Moms that do not work outside the home are told by people like law professor Linda Hirshman that “an educated, competent adult’s place is in the office.” She reminds women that the divorce rate is 41%, that it’s difficult to re-enter the workplace after staying home, and that full time mothering is not “particularly interesting or fulfilling for a complicated, educated person.” She also believes that stay at home moms are letting down all women because hard won gains in the workplace will be eroded by women who earn advanced degrees and then fail to use them. She concludes that women should have only one child in order to keep up in their chosen careers, advice she herself has followed.

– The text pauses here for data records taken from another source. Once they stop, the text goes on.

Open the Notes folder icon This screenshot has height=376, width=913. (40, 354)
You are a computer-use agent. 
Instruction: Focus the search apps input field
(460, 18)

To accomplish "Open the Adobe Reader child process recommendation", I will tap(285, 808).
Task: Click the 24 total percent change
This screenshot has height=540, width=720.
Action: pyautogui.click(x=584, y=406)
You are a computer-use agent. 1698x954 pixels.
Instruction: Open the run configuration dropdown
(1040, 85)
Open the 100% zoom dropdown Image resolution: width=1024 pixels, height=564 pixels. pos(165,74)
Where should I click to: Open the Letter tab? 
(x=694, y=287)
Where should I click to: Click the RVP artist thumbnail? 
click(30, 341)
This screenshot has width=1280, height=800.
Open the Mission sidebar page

Working moms, on the other hand, fear their children will suffer as a result of their choice to pursue their careers. Writing in Newsweek, Sandy Hingston, who returned to work when her two children were school age, found a job as a magazine editor that allowed her to work two weeks of every month at home. Despite these desirable circumstances, she blames herself for her son’s explosive temper and her daughter’s anorexia. She believes that if she were a full time mom, “a real mom,” her children wouldn’t have these problems.
Feminists tell mothers to stay in the office, mothers’ guilt tells them to stay home, and circumstances such as the need to pay the rent, leave so many mothers no choice but to earn an income. So the internal conflict many mothers experience over the choices they have made translates into external conflict with mothers who have made a different choice. Of course both groups know that either path entails compromise and sacrifice and that each woman is making the best choice for her family, her circumstances, herself.
Both groups need to recognize that they are all working on making the world a good place for their children, stay at home moms by volunteering in the schools and other community organizations, working moms by maintaining gains made in the workplace and by contributing the female perspective to traditionally male dominated fields.
And besides, why should these women be at odds with one another when in all likelihood they will change places in their lifetimes—a working mom today will become a stay at home mom after the birth of her third child. A stay at home mom will go back to work when her youngest child begins first grade. These categories are hardly fixed.
This so-called war is silly. There is no one size fits all way to raise a family. All the reasearch shows that the children of stay at home moms and working moms are equally well adjusted. What matters, the research shows, is whether the mom is happy. There is no right way to do this -- just a right way for you and your family. Indeed, as one essayist so clearly stated in Steiner's Mommy Wars , "anyone who thinks she can judge what's best for other people's kids is either arrogant, psychic or high."